It is aluminum. My guess is that it's more about physical protection from crushing (based on the honeycomb reinforcement), but I don't know much about RF one way or the other.


----------



## brian_ (Feb 7, 2017)

Tremelune said:


> My main concern is the driveshaft angle. The angle at the differential has to precisely match the angle at the transmission or wear will accelerate greatly...so I've read. If you lower the transmission, you have to make sure it doesn't tilt at all.


Yes, mostly...

Traditionally a propeller shaft has universal joints (U-joints), which are used in pairs and mounted in phase. With U-joints, if the input (transmission output shaft in this case) and output (final drive pinion shaft in this case) are parallel, then the variations in angular velocity cancel out and the system runs smoothly; if they are not parallel the speed varies during each revolution causing vibration and increased wear. Despite this, they do tolerate some out-of-parallel, which happens with suspension travel in every live beam axle system.

Some cars don't use U-joints; at least at one end there is a flexible disk a.k.a. rubber doughnut a.k.a. giubo a.k.a. rag joint (known by brand names such as Rotoflex). With independent rear suspension the final drive doesn't move with the suspension, so the joints in this shaft need to accommodate only the minimal movement due to mounting bushing deflection. These joints need to run as straight as possible, and the angle at one end doesn't matter to the other end.

As is often the case with German cars, the 2002 shaft appears to add an unnecessary degree of complication: it has a shaft with a U-joint at each end, but the front joint is well behind the transmission, with an extra shaft section from transmission to this U-joint. There is a flex disk joint between the extra shaft and the transmission. If that's what you have, you want the flex disk to run straight, and the extra shaft section and the final drive's pinion shaft to be parallel. To be fair, it could be worse: some newer BMWs have all three types of joint (flex disk, U-joint, and CV joint) all in one two-piece shaft, for maximal complication and cost, minimal reliability, and inherent vibration. 

What all of this means is, if I have the right shaft design, lowering the transmission also requires lowering the intermediate bearing carrier (where the forward U-joint is)... as well as keeping the transmission at the same angle.


----------



## matthew.stead (Jun 8, 2020)

There were 3 mounting points for the engine (2 mounts) and gearbox (1 mount). If the new Leaf motor is lower (and bolted to the gearbox) I can also put in a spacer to lower the gearbox mount as well (this is via a rubber mount). This will then lower all the components (shaft/ rubber doughnut) & with some care I should be able to get it all straight.


----------



## matthew.stead (Jun 8, 2020)

Update: 

I have started putting the systems back together. I hope that I got all the parts needed.


----------



## brian_ (Feb 7, 2017)
# # #
■ What you need to do:
**1.** In the driveshaft thread, what brand name is given as an example of a flexible disk joint?
**2.** Extend the driveshaft thread from the point where it stops.
The items that follow are separate material, unrelated to the driveshaft thread.
# # #
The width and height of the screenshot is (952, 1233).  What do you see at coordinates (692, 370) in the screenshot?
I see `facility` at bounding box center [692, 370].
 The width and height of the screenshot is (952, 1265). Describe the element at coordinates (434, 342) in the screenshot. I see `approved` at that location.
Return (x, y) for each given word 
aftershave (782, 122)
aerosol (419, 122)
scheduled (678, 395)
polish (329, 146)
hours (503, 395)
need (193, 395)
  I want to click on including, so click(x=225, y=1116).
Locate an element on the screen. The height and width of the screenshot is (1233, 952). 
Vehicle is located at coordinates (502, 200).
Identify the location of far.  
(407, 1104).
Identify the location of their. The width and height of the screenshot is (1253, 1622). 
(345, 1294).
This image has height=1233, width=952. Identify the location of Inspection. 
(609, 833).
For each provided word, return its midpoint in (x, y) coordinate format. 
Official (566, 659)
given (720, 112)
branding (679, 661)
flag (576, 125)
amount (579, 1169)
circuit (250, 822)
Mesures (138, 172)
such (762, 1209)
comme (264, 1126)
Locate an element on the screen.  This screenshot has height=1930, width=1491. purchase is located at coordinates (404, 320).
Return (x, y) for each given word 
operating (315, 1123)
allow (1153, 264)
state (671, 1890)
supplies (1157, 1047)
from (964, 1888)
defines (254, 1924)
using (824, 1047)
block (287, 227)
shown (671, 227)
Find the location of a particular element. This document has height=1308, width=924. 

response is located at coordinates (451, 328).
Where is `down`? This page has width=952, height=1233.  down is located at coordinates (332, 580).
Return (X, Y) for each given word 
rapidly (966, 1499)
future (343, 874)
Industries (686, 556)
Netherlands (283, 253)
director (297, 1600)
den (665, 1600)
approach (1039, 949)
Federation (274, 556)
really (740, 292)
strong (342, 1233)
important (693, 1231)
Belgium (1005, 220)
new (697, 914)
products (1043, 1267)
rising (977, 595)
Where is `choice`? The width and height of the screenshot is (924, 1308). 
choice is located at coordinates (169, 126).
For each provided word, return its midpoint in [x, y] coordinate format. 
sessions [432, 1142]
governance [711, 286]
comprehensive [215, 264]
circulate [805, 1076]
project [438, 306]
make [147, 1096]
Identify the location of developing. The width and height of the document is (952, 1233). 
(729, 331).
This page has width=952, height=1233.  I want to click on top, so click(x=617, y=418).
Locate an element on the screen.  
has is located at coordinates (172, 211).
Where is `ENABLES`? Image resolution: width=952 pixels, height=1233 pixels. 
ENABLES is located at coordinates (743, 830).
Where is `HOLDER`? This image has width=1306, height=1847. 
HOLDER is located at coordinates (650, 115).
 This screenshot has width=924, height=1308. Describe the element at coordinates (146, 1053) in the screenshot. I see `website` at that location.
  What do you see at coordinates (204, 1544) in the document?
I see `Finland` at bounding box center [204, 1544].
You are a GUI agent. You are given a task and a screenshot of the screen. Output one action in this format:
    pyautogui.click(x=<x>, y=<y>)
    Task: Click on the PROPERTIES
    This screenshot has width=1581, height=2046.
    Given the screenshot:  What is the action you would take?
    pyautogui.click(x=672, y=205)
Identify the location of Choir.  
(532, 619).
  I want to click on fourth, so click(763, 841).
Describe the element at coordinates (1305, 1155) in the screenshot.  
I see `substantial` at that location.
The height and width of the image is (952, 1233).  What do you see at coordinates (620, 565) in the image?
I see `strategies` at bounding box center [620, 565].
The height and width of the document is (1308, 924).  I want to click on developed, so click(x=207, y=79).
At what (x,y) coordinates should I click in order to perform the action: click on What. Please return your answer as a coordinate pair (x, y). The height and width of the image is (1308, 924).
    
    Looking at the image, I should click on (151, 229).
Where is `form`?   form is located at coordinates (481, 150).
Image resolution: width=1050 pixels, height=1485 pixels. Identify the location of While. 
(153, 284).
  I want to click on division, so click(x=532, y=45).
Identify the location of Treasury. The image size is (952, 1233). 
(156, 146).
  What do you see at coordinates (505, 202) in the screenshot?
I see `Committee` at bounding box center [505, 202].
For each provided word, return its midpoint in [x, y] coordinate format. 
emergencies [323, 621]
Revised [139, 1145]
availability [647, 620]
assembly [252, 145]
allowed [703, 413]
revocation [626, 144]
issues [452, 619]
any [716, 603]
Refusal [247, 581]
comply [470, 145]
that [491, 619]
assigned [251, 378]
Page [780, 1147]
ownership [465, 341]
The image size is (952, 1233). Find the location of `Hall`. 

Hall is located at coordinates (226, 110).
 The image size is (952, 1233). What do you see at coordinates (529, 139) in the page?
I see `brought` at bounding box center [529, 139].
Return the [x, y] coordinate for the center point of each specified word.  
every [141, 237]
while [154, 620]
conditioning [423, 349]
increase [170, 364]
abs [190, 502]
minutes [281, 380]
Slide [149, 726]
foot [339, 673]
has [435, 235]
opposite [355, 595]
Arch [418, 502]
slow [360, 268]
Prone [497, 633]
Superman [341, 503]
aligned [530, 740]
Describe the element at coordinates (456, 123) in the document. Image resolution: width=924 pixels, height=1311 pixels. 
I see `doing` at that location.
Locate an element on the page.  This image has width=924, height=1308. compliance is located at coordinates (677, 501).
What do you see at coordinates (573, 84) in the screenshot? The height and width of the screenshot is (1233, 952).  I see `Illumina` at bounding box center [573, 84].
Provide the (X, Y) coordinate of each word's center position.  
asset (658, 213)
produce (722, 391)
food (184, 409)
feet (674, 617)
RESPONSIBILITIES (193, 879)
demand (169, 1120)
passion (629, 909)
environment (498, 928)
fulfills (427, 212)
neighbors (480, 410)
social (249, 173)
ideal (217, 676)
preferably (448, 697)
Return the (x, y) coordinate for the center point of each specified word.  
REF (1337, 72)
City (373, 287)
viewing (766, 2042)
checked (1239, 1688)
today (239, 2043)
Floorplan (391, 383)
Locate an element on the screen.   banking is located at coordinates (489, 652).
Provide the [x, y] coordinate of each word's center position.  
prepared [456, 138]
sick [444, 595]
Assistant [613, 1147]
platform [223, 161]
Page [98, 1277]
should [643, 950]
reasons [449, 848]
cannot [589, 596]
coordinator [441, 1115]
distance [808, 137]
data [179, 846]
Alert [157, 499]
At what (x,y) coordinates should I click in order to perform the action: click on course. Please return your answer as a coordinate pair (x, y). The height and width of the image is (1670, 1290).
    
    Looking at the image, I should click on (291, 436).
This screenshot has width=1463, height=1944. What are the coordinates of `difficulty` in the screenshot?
# # #
■ Outputs by task:
**1.** Rotoflex

**2.**
matthew.stead said:


> If the new Leaf motor is lower (and bolted to the gearbox) I can also put in a spacer to lower the gearbox mount as well (this is via a rubber mount). This will then lower all the components (shaft/ rubber doughnut) & with some care I should be able to get it all straight.


That will keep it level (or at least parallel to what it was originally, but then there's this:


brian_ said:


> ... if I have the right shaft design, lowering the transmission also requires lowering the intermediate bearing carrier (where the forward U-joint is)... as well as keeping the transmission at the same angle.


For the flex joint to stay straight, the intermediate bearing carrier must be lowered, or the motor and transmission assembly must be tilted (front end lower) as it is lowered.
For the U-joints to run at equal angles, if the motor and transmission are kept parallel to what they were originally, then the the intermediate bearing carrier must be lowered the same amount.


----------



## matthew.stead (Jun 8, 2020)

Update: Very excited to say that I have proof of life!!!

Everything (needed I think) from the 2014 Nissan Leaf is reconnected.

It turned on ("brake pedal" on). 

I got the "green car". 

It went from Park to Drive & also Reverse. The motor was spinning. 

Then it started to go wrong. The motor kept spinning and I could not put it in Park. I managed to get it into neutral but it still was spinning. 

At this point in time the selector did not work. 

My only option was to disconnect the 12 V and Leaf battery..... then it stopped. 

Any suggestions for what may have gone wrong?


----------



## matthew.stead (Jun 8, 2020)

After the need to cut power yesterday I was brave enough to reconnect the 12V and main battery (without putting into D or R). Thankfully it fired up and seems to be ready for action.










I have not reserached the DTCs ...but this is what I have. It does not appear that these are critical.


----------



## [email protected] (May 25, 2020)

Nice!

I'm following your progress and will be venturing converting my BMW.


----------



## matthew.stead (Jun 8, 2020)

Tremelune said:


> It is aluminum. My guess is that it's more about physical protection from crushing (based on the honeycomb reinforcement), but I don't know much about RF one way or the other.


@Tremelune Just checking do you have tips for removing the cover? I undid the bolts - do I cut the seal & remove the cover - or is there another process?


----------



## matthew.stead (Jun 8, 2020)

[email protected] said:


> Nice!
> 
> I'm following your progress and will be venturing converting my BMW.


Great - what do you have? 2002 or another model?


----------



## wjbitner (Apr 5, 2010)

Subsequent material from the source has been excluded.